**Work order:**
Would you transcribe all of the data exactly, down to the last character?
>>
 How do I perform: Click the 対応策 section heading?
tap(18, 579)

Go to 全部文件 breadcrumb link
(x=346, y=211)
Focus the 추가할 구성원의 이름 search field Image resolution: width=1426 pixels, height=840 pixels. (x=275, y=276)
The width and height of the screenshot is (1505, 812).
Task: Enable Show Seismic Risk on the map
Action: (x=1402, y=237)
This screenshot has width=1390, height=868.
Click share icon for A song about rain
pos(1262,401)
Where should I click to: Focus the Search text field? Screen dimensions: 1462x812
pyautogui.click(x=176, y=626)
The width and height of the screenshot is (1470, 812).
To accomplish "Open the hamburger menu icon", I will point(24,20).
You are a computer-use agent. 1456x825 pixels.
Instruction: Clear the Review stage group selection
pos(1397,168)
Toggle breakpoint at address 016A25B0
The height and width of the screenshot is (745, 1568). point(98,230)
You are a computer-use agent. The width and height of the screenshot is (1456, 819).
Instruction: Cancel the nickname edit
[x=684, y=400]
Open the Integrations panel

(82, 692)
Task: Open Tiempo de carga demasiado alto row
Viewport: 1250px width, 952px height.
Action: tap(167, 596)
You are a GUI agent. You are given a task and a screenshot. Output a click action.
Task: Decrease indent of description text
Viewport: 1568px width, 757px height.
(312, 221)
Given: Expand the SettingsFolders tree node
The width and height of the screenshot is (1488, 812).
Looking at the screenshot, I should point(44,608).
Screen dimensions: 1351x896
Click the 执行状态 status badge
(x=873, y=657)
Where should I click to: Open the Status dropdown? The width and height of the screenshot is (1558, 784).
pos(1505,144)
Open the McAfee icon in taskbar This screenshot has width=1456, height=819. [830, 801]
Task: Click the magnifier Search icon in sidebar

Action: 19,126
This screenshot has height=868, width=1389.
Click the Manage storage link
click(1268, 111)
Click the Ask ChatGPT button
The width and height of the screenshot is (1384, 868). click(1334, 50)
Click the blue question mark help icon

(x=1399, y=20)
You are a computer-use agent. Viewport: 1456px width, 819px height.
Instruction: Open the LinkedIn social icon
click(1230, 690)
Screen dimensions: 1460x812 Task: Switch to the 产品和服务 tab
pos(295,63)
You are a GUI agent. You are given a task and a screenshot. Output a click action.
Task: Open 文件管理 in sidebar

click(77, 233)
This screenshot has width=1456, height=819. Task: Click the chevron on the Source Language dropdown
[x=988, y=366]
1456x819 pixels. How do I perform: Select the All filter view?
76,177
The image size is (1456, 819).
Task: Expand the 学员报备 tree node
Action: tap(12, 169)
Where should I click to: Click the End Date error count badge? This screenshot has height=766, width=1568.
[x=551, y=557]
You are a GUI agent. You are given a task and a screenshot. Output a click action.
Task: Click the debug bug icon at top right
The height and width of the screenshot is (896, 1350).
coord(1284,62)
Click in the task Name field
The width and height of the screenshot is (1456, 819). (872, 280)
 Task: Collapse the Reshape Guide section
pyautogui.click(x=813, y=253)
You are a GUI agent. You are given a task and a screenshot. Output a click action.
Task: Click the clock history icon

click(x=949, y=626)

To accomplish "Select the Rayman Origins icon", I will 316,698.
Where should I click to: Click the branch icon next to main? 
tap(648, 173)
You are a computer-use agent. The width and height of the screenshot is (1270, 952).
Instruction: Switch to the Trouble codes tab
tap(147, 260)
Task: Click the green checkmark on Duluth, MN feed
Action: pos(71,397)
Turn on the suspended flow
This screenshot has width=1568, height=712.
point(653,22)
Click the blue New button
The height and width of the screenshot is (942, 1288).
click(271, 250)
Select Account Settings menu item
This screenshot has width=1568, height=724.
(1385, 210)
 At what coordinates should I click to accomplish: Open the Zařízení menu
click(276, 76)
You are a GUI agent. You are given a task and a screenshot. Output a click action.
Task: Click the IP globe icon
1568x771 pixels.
<<
**Worked solution:**
 How do I perform: Click the 対応策 section heading?
tap(18, 579)

Go to 全部文件 breadcrumb link
(x=346, y=211)
Focus the 추가할 구성원의 이름 search field Image resolution: width=1426 pixels, height=840 pixels. (x=275, y=276)
The width and height of the screenshot is (1505, 812).
Task: Enable Show Seismic Risk on the map
Action: (x=1402, y=237)
This screenshot has width=1390, height=868.
Click share icon for A song about rain
pos(1262,401)
Where should I click to: Focus the Search text field? Screen dimensions: 1462x812
pyautogui.click(x=176, y=626)
The width and height of the screenshot is (1470, 812).
To accomplish "Open the hamburger menu icon", I will point(24,20).
You are a computer-use agent. 1456x825 pixels.
Instruction: Clear the Review stage group selection
pos(1397,168)
Toggle breakpoint at address 016A25B0
The height and width of the screenshot is (745, 1568). point(98,230)
You are a computer-use agent. The width and height of the screenshot is (1456, 819).
Instruction: Cancel the nickname edit
[x=684, y=400]
Open the Integrations panel

(82, 692)
Task: Open Tiempo de carga demasiado alto row
Viewport: 1250px width, 952px height.
Action: tap(167, 596)
You are a GUI agent. You are given a task and a screenshot. Output a click action.
Task: Decrease indent of description text
Viewport: 1568px width, 757px height.
(312, 221)
Given: Expand the SettingsFolders tree node
The width and height of the screenshot is (1488, 812).
Looking at the screenshot, I should point(44,608).
Screen dimensions: 1351x896
Click the 执行状态 status badge
(x=873, y=657)
Where should I click to: Open the Status dropdown? The width and height of the screenshot is (1558, 784).
pos(1505,144)
Open the McAfee icon in taskbar This screenshot has width=1456, height=819. [830, 801]
Task: Click the magnifier Search icon in sidebar

Action: 19,126
This screenshot has height=868, width=1389.
Click the Manage storage link
click(1268, 111)
Click the Ask ChatGPT button
The width and height of the screenshot is (1384, 868). click(1334, 50)
Click the blue question mark help icon

(x=1399, y=20)
You are a computer-use agent. Viewport: 1456px width, 819px height.
Instruction: Open the LinkedIn social icon
click(1230, 690)
Screen dimensions: 1460x812 Task: Switch to the 产品和服务 tab
pos(295,63)
You are a GUI agent. You are given a task and a screenshot. Output a click action.
Task: Open 文件管理 in sidebar

click(77, 233)
This screenshot has width=1456, height=819. Task: Click the chevron on the Source Language dropdown
[x=988, y=366]
1456x819 pixels. How do I perform: Select the All filter view?
76,177
The image size is (1456, 819).
Task: Expand the 学员报备 tree node
Action: tap(12, 169)
Where should I click to: Click the End Date error count badge? This screenshot has height=766, width=1568.
[x=551, y=557]
You are a GUI agent. You are given a task and a screenshot. Output a click action.
Task: Click the debug bug icon at top right
The height and width of the screenshot is (896, 1350).
coord(1284,62)
Click in the task Name field
The width and height of the screenshot is (1456, 819). (872, 280)
 Task: Collapse the Reshape Guide section
pyautogui.click(x=813, y=253)
You are a GUI agent. You are given a task and a screenshot. Output a click action.
Task: Click the clock history icon

click(x=949, y=626)

To accomplish "Select the Rayman Origins icon", I will 316,698.
Where should I click to: Click the branch icon next to main? 
tap(648, 173)
You are a computer-use agent. The width and height of the screenshot is (1270, 952).
Instruction: Switch to the Trouble codes tab
tap(147, 260)
Task: Click the green checkmark on Duluth, MN feed
Action: pos(71,397)
Turn on the suspended flow
This screenshot has width=1568, height=712.
point(653,22)
Click the blue New button
The height and width of the screenshot is (942, 1288).
click(271, 250)
Select Account Settings menu item
This screenshot has width=1568, height=724.
(1385, 210)
 At what coordinates should I click to accomplish: Open the Zařízení menu
click(276, 76)
You are a GUI agent. You are given a task and a screenshot. Output a click action.
Task: Click the IP globe icon
1568x771 pixels.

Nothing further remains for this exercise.